Abstract

The General Conference of the United Nations Educational, Scientific, and Cultural Organization (UNESCO) adopted the Convention on the Protection and Promotion of the Diversity of Cultural Expressions (UNESCO, 2005a) ten years ago at its 33rd session on 20 October 2005. For the last two decades, cultural diversity has been one of the key driving forces of UNESCO’s work on culture, development, and education. Although stemming from UNESCO’s paradigm of approaching culture and cultural diversity within the relatively wide scope of human activities, the 2005 Convention also restructured UNESCO’s focus on them — the arts, artistic products, and expressions of heritage are now salient: The Convention on the Protection and Promotion of the Diversity of Cultural Expressions is a legally-binding international agreement that ensures artists, cultural professionals, practitioners and citizens worldwide can create, produce, disseminate and enjoy a broad range of cultural goods, services and activities, including their own.
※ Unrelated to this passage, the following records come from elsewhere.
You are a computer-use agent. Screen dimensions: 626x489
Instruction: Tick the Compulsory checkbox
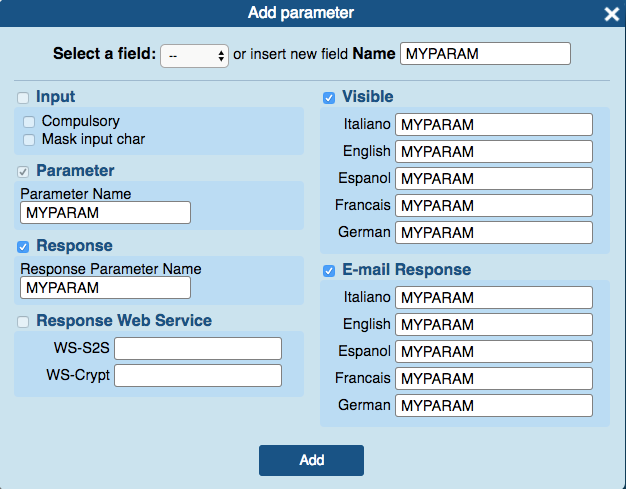pos(29,122)
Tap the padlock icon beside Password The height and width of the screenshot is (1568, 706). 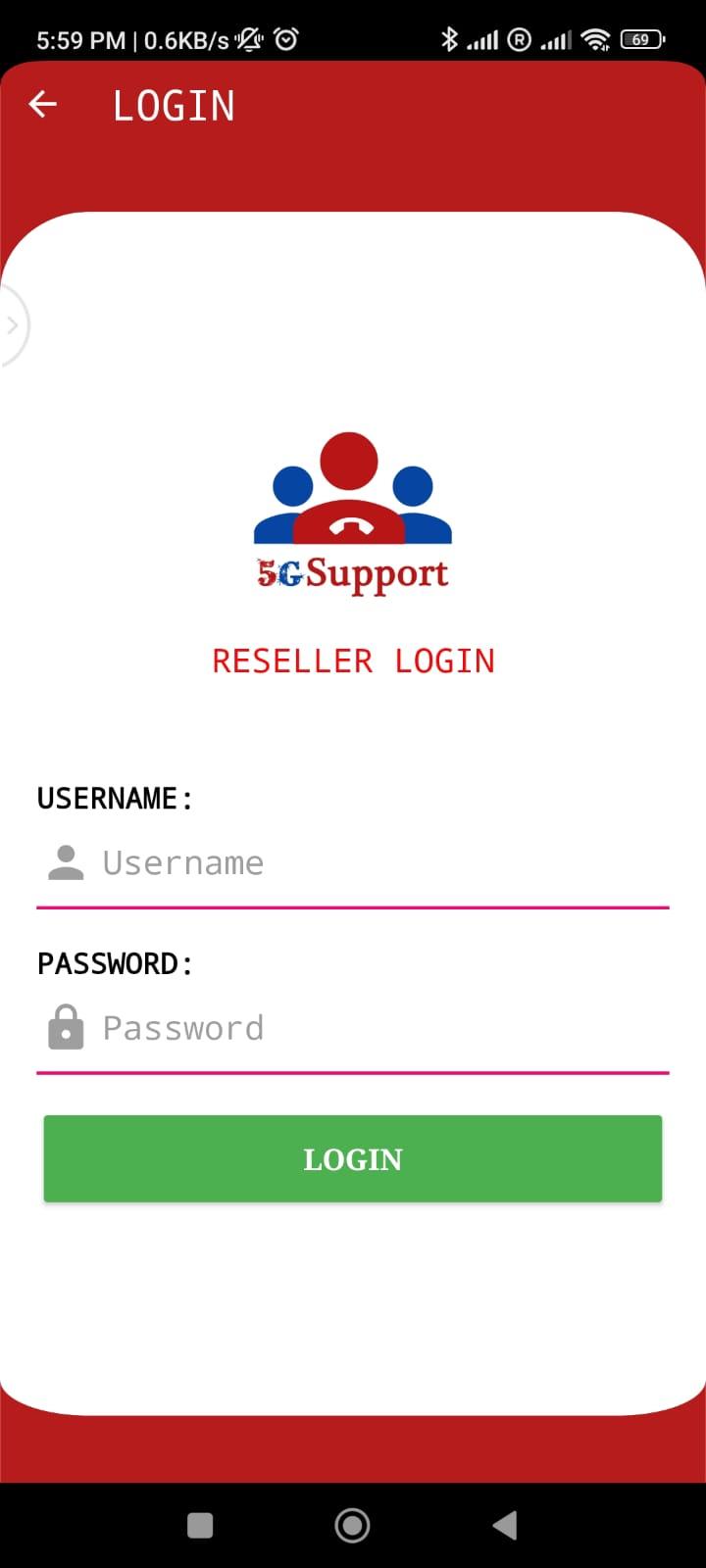click(66, 1027)
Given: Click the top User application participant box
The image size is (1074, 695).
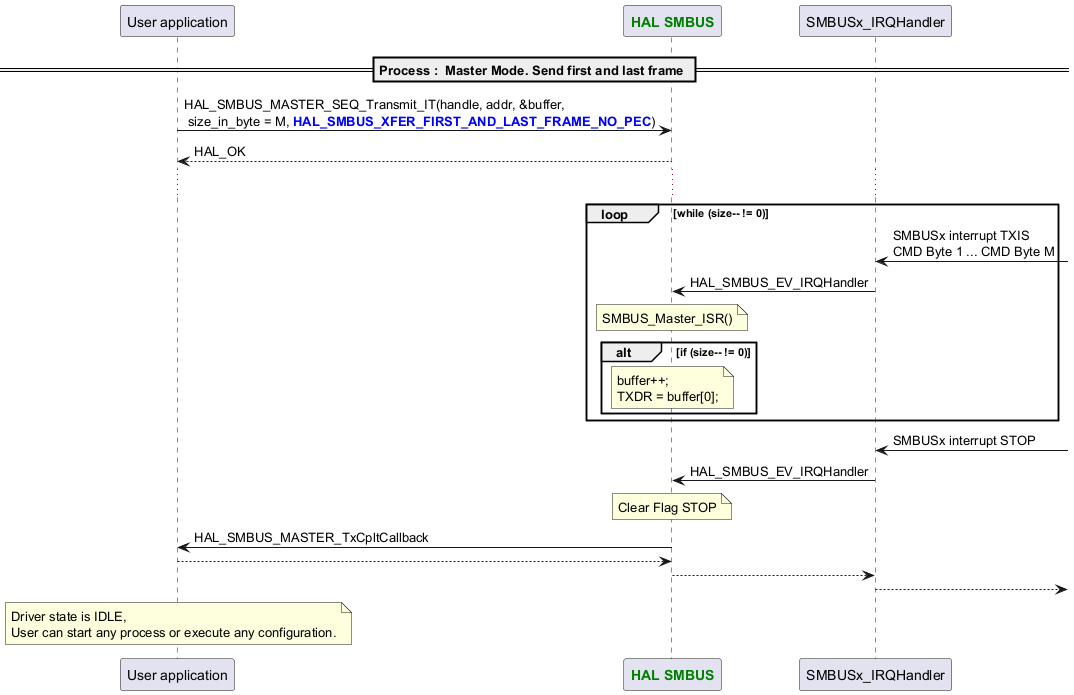Looking at the screenshot, I should (x=177, y=21).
It was adopted because the international community signalled the urgency for the implementation of international law that would recognise: The distinctive nature of cultural goods, services and activities as vehicles of identity, values and meaning; That while cultural goods, services and activities have important economic value, they are not mere commodities or consumer goods that can only be regarded as objects of trade. (UNESCO, n.d.)